→ EXERCISE: Print each entry in full, word for word, with no pictures in the result.

Saved entries:
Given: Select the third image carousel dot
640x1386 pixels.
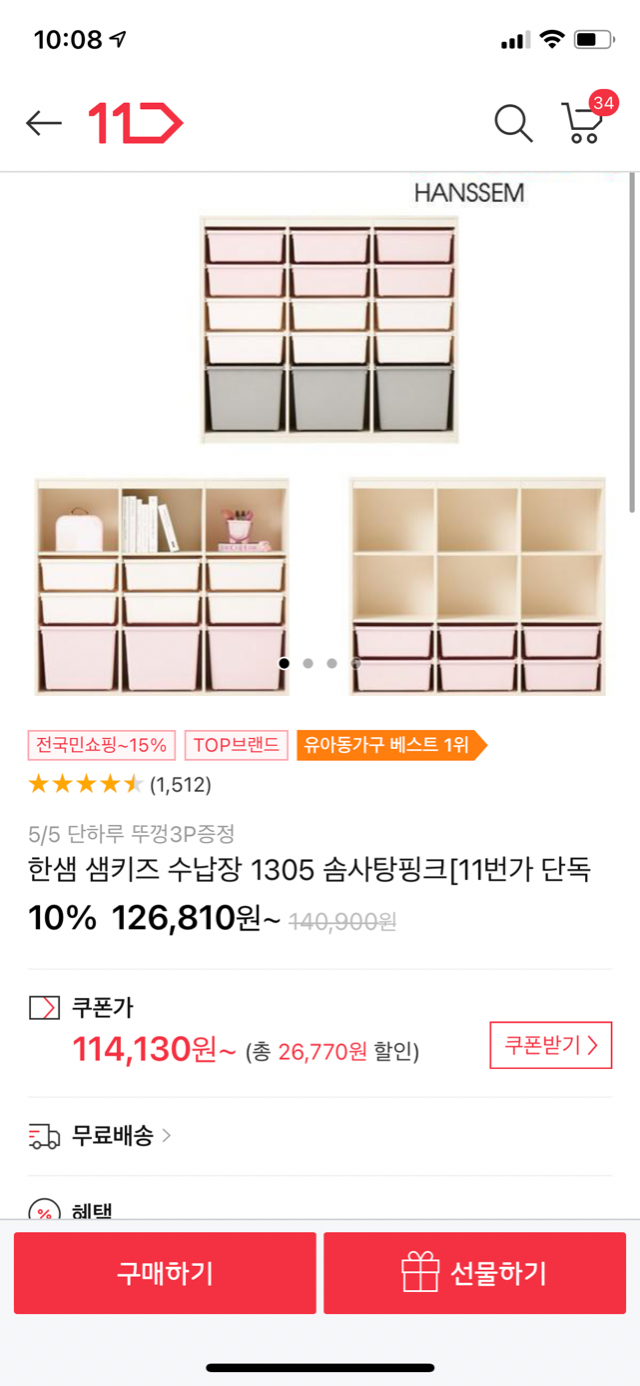Looking at the screenshot, I should click(x=332, y=663).
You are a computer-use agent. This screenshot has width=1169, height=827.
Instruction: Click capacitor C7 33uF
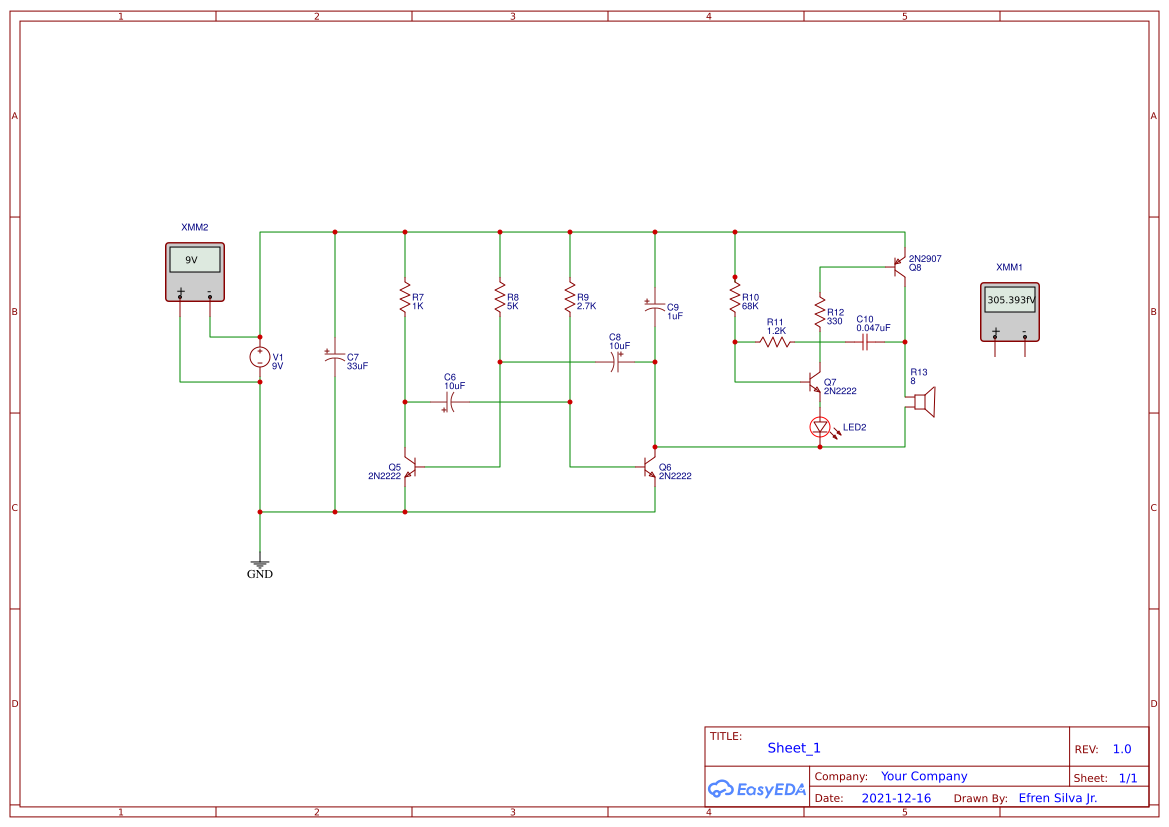click(x=335, y=357)

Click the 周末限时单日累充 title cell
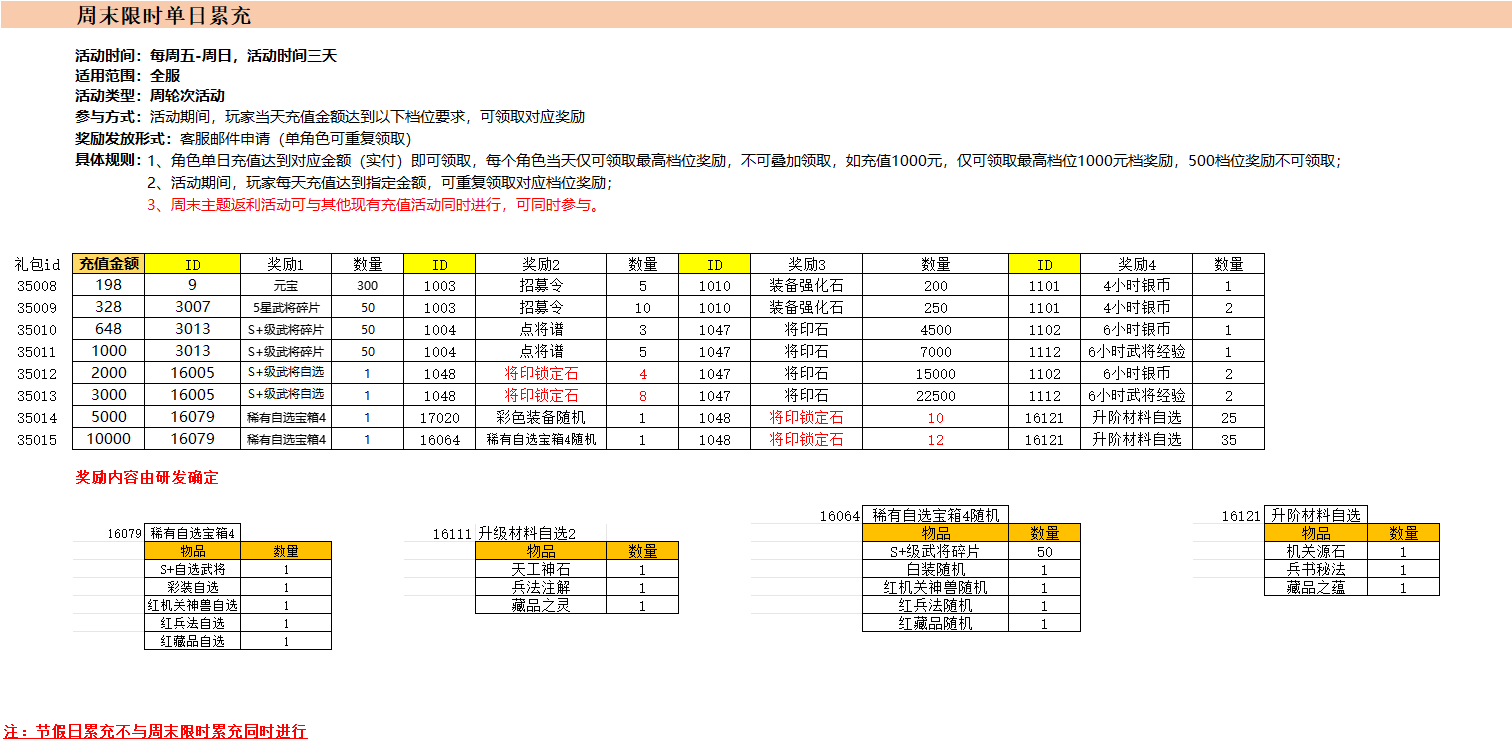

→ OUTPUT BELOW:
Given: Select the third image carousel dot
640x1386 pixels.
Looking at the screenshot, I should click(x=332, y=663).
You are a computer-use agent. This screenshot has width=1169, height=827.
Instruction: Click capacitor C7 33uF
click(x=335, y=357)

Click the 周末限时单日累充 title cell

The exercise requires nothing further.